EM EMEA: Growth is still expected in the region, but at a slower pace and with downside risks. “Despite the less upbeat growth, we have delayed rate cuts in various countries given high and persistent core inflation dynamics, along with rising global risks,” Oganes said.
LATAM: 2025 GDP growth is expected be higher on average versus 2024, mostly on the back of a strong rebound in Argentina. While above-target inflation will likely result in elevated interest rates and fiscal consolidation, medium-term fiscal challenges remain.
Trump’s return to the White House should see a focused agenda with a promise to “rapidly defeat inflation, quickly bring down prices and reignite explosive economic growth.” Much of his strategy relies on reducing energy prices, and he has pledged to lower oil costs. Under these plans, deregulation and increased U.S. production present downside risks to oil prices, while upside risks are posed by exerting pressure on Iran, Venezuela and possibly Russia to limit oil exports and revenues. Weak supply-demand fundamentals may, however, help Trump keep his promise to bring oil prices down.
J.P. Morgan Research’s view has remained largely unchanged over the past year, with expectations of a shift from a balanced market in 2024 to a large surplus in 2025. “We look for a large 1.3 million barrels per day (mbd) surplus and an average of $73 per barrel (bbl) for Brent, although we expect prices to close the year firmly below $70, with WTI at $64/bbl,” said Natasha Kaneva, head of Global Commodities Strategy at J.P. Morgan. Crucially, these forecasts assume that OPEC+ stays put at current production levels.

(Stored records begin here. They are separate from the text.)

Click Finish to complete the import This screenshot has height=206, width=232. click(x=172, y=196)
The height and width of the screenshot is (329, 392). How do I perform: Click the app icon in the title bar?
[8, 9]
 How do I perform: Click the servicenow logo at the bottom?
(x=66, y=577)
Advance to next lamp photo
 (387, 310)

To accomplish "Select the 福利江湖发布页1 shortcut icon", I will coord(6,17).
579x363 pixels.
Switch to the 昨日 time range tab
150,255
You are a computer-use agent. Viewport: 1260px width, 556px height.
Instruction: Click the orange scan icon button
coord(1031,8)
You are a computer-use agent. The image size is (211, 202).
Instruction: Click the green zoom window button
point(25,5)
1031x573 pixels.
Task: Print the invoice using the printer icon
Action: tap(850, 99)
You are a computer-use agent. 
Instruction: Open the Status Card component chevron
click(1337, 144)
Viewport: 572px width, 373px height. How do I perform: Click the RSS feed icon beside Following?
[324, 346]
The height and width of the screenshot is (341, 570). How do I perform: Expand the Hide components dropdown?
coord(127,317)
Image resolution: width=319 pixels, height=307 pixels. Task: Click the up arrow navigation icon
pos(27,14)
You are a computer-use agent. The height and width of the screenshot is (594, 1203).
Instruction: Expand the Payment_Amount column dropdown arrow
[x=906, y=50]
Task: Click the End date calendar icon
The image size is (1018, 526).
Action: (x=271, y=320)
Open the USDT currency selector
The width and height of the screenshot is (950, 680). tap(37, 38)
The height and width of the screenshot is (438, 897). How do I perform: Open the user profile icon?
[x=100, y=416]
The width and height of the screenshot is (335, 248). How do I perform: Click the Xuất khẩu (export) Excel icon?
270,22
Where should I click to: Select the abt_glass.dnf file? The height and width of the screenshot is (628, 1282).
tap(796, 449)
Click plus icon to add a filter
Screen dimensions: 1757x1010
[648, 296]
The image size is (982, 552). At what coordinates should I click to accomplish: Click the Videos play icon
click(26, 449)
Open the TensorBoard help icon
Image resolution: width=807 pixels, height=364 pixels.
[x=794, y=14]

Turning to natural gas, both the European and U.S. markets are likely to remain in a fairly balanced state, weather-adjusted, until supply growth becomes apparent. “For the European natural gas market, with growing baseload needs around the globe, supply growth may not happen until mid-2026,” said Shikha Chaturvedi, head of Global Natural Gas and Natural Gas Liquids Strategy at J.P. Morgan. “However, for the U.S. natural gas market, it could be as early as late-2025, as midstream infrastructure is expected to allow for more movement of molecules from production zones to demand regions in the Gulf of Mexico.” ---泉港外貿(mào)網(wǎng)站推廣-泉港谷歌推廣-泉港谷歌優(yōu)化
The rally looks set to rumble on for precious metals, with constrained supply setting the stage for stronger base metal prices later in 2025. “We maintain our multi-year bullish outlook on gold as the most likely macro scenarios in 2025 still skew bullish for the metal,” said Gregory Shearer, head of Base and Precious Metals Strategy at J.P. Morgan. “We are forecasting prices to rise towards $3,000/oz next year.”
What about silver? “Silver’s time to shine comes after base metals likely finding a bottom in early 2025,” Shearer added. “We see a catchup trade propelling silver prices toward $38/oz by year-end.”
For agriculture markets, a low inventory base at the global level continues to limit downside price risks into 2025. More volatility could lie ahead, though. “U.S. trade, foreign policy and wider geopolitical developments ahead add complexity through the 2025/26 balances, with more immediate impacts for price,” said Tracey Allen, an agricultural commodities strategist at J.P. Morgan. “We anticipate a more volatile price environment for agricultural commodities through 2025–2026, particularly for U.S. trade-exposed soybean, corn, cotton and wheat markets.”